The term 'big house' came about due to the simple comparison by the tenants of estates of their dwellings with the comparatively large and luxurious residences of the Anglo-Irish aristocracy. They were termed 'big' both in reference to their size and in reference to their influence over the surrounding area. Elizabeth Bowen wrote of the big house:
"Is it height- in this country of otherwise low buildings- that got these Anglo-Irish houses their 'big' name? Or have they been called 'big' with a slight inflection- that of hostility, irony? One may call a man 'big' with just that inflection because he seems to think the hell of himself."
The Anglo-Irish became the ruling class in Ireland due to the phenomenon of the Protestant Ascendancy, which saw one class controlling almost all political power in Ireland for several hundred years. Members of the Anglo-Irish class were granted huge areas of land by the British Crown and quickly became leaders in the economic, as well as political, life of Ireland. The Big Houses that this class built served to demonstrate their power and "were meant to inspire awe among equals and deference in the lower classes." As such, the houses were signifiers demonstrating the elitist social status of the landed class. The Big House was the nucleus of the larger estate, commonly referred to as the demesne, and served key functions within many Irish communities. The lord of the demesne not only controlled the lands of the community but also often exerted much political influence over it. From the 17th century, it was common for the sons of the Anglo-Irish landowners to enter politics through election to the Irish House of Commons, thus increasing the level of political control over Ireland by these elite families, many of whom had seats in the Irish House of Lords. Despite being so influential over the community in which they existed, Big Houses often had little invested in them apart from the collection of rents. The demesne was designed to provide enough food to sustain the Big House and its inhabitants, as well as provide a profit. This granted it a level of autonomy that made it increasingly independent and cut off from the community.

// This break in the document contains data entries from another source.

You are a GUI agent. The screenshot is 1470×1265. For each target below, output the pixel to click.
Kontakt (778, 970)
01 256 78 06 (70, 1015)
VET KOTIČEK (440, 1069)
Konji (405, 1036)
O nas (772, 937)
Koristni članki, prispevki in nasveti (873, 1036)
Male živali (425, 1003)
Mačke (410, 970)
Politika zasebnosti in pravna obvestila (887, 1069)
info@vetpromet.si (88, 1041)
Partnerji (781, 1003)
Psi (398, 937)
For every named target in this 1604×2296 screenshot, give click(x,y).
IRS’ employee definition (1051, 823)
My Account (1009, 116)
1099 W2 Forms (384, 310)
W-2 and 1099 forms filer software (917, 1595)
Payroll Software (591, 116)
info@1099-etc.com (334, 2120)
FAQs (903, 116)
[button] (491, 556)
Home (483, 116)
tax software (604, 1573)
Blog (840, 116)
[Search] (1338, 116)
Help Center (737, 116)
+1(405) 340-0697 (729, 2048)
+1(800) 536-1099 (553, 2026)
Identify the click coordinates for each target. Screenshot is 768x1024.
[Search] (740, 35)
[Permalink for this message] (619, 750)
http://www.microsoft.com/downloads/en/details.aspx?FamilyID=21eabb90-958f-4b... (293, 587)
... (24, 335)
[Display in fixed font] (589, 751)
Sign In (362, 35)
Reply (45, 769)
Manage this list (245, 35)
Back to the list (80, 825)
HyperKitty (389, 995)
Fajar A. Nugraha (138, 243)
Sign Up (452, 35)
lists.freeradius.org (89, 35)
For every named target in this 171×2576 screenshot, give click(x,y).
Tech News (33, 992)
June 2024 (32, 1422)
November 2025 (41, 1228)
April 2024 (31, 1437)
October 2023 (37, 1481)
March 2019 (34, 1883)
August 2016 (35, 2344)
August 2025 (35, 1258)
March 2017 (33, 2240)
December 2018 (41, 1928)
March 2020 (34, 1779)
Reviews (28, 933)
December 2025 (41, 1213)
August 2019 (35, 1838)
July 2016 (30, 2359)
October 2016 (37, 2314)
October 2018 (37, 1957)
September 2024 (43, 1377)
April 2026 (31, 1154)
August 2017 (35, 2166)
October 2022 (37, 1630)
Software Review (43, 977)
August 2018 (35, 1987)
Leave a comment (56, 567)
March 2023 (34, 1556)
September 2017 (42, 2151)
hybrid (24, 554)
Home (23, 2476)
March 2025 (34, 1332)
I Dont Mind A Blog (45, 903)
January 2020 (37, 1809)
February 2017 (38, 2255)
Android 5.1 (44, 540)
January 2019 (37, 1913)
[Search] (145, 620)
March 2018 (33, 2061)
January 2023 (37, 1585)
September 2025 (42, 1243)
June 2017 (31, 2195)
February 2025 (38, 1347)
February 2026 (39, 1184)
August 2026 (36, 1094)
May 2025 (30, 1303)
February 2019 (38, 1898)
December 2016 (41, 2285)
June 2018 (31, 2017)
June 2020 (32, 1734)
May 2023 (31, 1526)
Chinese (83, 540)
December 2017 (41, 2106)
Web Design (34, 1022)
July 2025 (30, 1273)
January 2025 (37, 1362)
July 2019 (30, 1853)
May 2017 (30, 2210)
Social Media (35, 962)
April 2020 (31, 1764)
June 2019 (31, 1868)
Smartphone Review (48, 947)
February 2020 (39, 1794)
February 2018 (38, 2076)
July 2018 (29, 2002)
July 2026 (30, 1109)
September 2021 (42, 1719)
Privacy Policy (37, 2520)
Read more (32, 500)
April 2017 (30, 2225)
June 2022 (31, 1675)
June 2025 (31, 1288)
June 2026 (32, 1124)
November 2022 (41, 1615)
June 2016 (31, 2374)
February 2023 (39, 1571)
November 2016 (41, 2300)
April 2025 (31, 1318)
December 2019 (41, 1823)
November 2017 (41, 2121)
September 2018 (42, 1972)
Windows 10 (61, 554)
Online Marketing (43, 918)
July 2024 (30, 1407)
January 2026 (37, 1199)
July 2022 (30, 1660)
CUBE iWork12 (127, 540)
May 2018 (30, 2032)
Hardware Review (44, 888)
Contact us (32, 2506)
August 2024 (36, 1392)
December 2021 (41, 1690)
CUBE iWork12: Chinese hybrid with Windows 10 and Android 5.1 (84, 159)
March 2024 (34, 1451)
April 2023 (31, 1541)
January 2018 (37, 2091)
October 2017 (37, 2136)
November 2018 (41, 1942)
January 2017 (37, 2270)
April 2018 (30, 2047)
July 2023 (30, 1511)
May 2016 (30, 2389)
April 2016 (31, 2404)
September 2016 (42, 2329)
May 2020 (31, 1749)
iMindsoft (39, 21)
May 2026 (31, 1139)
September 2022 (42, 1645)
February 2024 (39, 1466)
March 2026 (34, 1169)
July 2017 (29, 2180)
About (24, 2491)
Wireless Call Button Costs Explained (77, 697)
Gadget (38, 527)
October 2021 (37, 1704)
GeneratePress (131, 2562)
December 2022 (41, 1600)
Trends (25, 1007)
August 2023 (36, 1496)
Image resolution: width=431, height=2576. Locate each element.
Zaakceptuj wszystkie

From the mid-1700s, the Irish nationalist movement encouraged the native Roman Catholic Irish to view the Big House and its inhabitants as being isolated from the surrounding Irish landscape. This was often the case, as the divide between the Anglo-Irish and their community was felt not only geographically but also socially. The gap between the landed families and the tenanted widened in the wake of little serious interaction between the two. The Anglo-Irish occupied a social space where they were in Ireland yet not fully Irish, and English in manner and origin yet far removed from life in England. The social and economical disparity between the Anglo-Irish and local population they were governing was, for many, epitosmised by the Big House.
The Anglo-Irish elite went to great lengths in the process of designing their homes, as well as furnishing them. They almost exclusively looked to Great Britain and the continent for style and design, claiming to "bring culture back to the Irish homes" and emphasising their separation from the culture and tastes of the native Irish. Many of the Big Houses are known today for their immense architectural value, with some acting as the only surviving work of famous Irish and European architects. Regency style became the fashionable mode of architecture for an elite home in the mid to late nineteenth century Ireland. Features of regency design include the renowned Scagliola columns of Italian influence, made of imported stone, as well as French style plaster and painted ceilings. The objects within the house were also decidedly foreign and could range from collections of valuable Flemish paintings from the Northern Renaissance all the way to the installation of Lusterweiblen, Austrian light fixtures made of antlers and carved wood. The procuring of these items was often a considerable task and served to emphasise the purchasing power of the elite and their ability to live in decadence.
The Big House had extensive parts of it devoted to leisure and entertainment, included ballrooms, drawing rooms and parlours, as well as the outside grounds of the demesne that allowed for hunting or playing fashionable sports, like cricket. Much time was devoted to these spaces as the elite had the means to pursue leisure extensively. Photography became a major leisure activity among the Anglo-Irish in the late 19th century, and photographs today serve as one of the principle references for historians of the Anglo-Irish big house.
Similarly to photography, the ability to read and write so extensively was also a sign of privilege. Maria Edgeworth is one if the earlier Anglo-Irish Big House writers who wrote somewhat comically about the demise of estates thought the mishandling of the often absent family members. Much of her fiction is said to mirror that of her own life and family. The fact that she was a nineteenth century female writer emphasises her status as a woman of privilege. Another later and quite influential Big House writer is Elizabeth Bowen who wrote extensively on the precarious position of the elite as the power they had held for generations was retracted from them piece by piece over the period of great social and political change where Catholics were no longer denied power and land agitation and nationalism were growing. Her writings chronicle the decline of the Big House as experienced from within.